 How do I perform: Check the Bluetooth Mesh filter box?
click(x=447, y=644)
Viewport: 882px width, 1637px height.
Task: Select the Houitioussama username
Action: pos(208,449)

##############################

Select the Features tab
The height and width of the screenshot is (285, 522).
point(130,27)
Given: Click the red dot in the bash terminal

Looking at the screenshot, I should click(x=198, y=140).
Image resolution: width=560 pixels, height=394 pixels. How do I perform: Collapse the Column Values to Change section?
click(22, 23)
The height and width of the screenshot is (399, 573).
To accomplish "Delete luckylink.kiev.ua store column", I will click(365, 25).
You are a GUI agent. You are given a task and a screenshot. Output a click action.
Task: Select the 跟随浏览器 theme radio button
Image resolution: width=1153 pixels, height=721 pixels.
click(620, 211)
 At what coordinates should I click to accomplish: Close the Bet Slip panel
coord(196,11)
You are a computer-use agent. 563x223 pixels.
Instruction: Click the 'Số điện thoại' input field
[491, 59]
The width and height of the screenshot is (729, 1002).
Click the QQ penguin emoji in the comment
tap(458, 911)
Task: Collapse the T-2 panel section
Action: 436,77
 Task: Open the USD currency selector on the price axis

##############################

## PROBLEM TO WORK ON
Above are the records; repeat exactly the lines from the one holding "At what coordinates" down to the one holding "Task: Open the", end lines included.

## EXERCISE RESULT
 At what coordinates should I click to accomplish: Close the Bet Slip panel
coord(196,11)
You are a computer-use agent. 563x223 pixels.
Instruction: Click the 'Số điện thoại' input field
[491, 59]
The width and height of the screenshot is (729, 1002).
Click the QQ penguin emoji in the comment
tap(458, 911)
Task: Collapse the T-2 panel section
Action: 436,77
 Task: Open the USD currency selector on the price axis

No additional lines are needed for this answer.